[[ RECORDS SUPPLIED, beginning ]]

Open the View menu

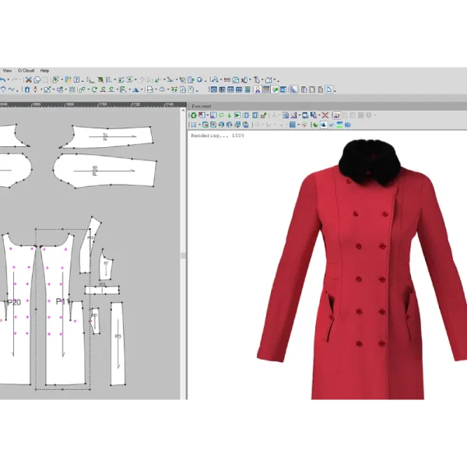coord(7,71)
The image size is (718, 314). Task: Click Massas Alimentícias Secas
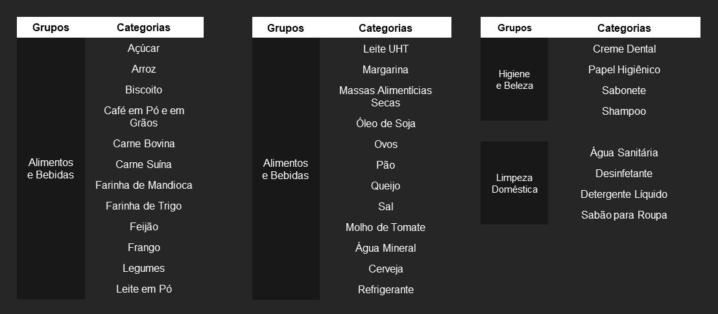(385, 97)
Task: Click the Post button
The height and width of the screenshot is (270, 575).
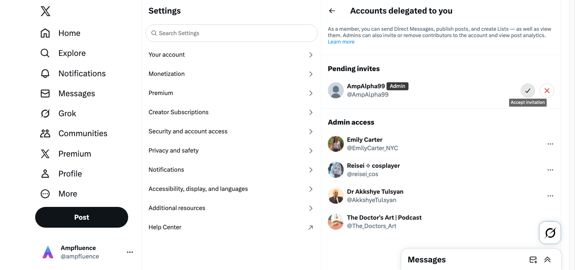Action: (81, 217)
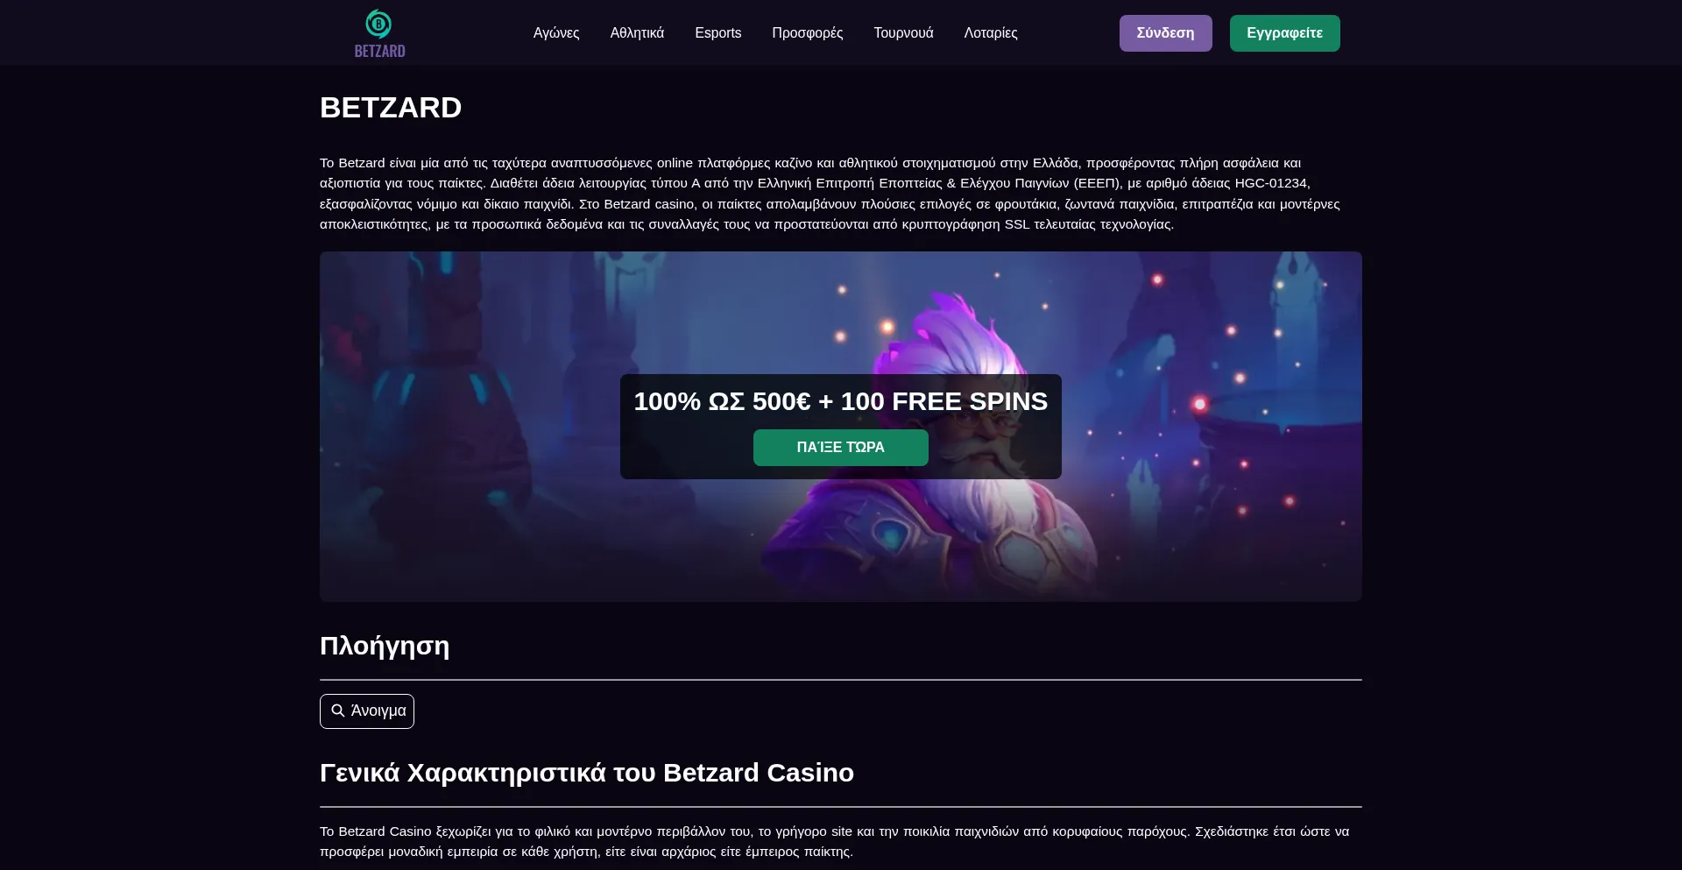The image size is (1682, 870).
Task: Click the 100% ΩΣ 500€ bonus text
Action: 841,401
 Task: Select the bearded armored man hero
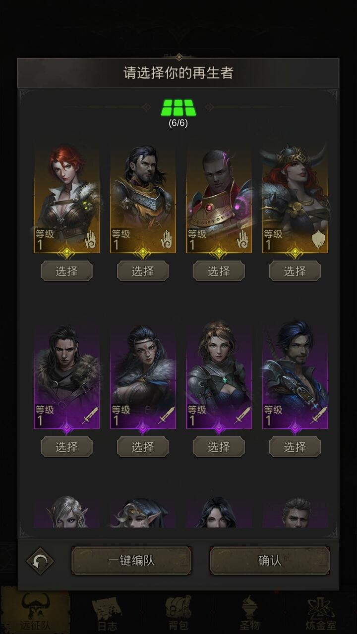143,271
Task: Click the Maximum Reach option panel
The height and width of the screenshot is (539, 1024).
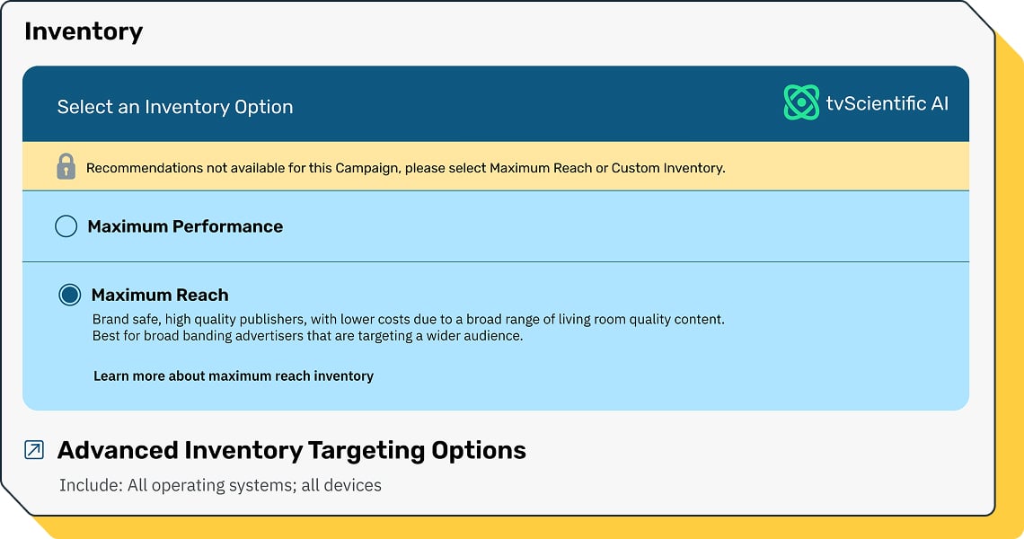Action: (x=496, y=337)
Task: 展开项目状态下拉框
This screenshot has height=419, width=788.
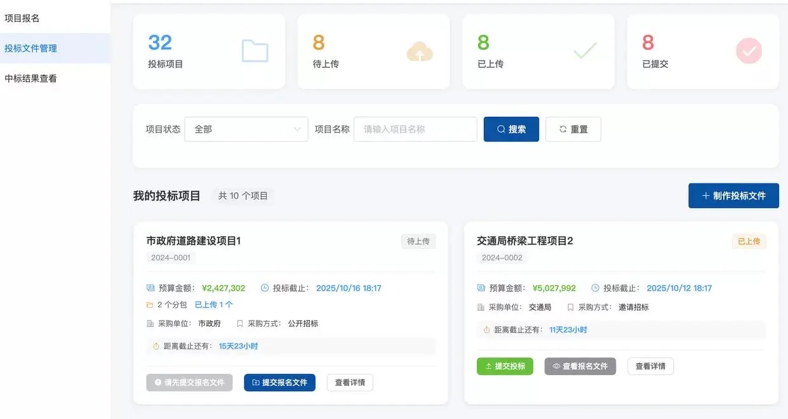Action: pyautogui.click(x=246, y=129)
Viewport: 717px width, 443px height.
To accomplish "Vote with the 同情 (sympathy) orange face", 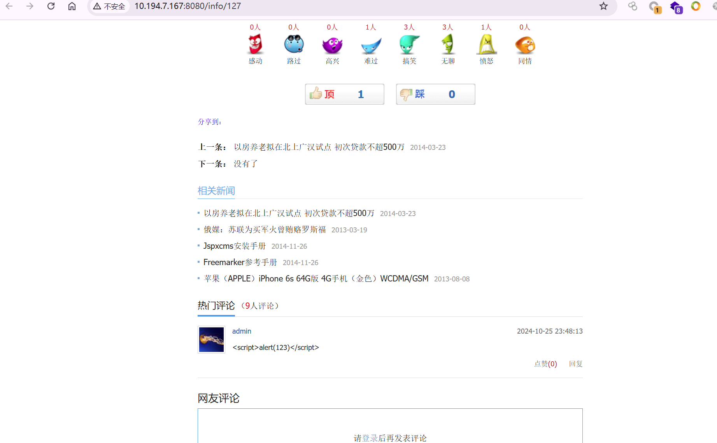I will [525, 44].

[[ RECORDS SUPPLIED, end ]]

● **EXERCISE INSTRUCTIONS**:
Would you output the lines above from the line holding "Task: Click the Post button" up to and including the line holding "Task: Click the Maximum Reach option panel", exactly and only those, with no pictures?

● **EXERCISE RESULT**:
Task: Click the Post button
The height and width of the screenshot is (270, 575).
Action: (81, 217)
The image size is (1682, 870).
Task: Click the 100% ΩΣ 500€ bonus text
Action: 841,401
 Task: Select the bearded armored man hero
143,271
Task: Click the Maximum Reach option panel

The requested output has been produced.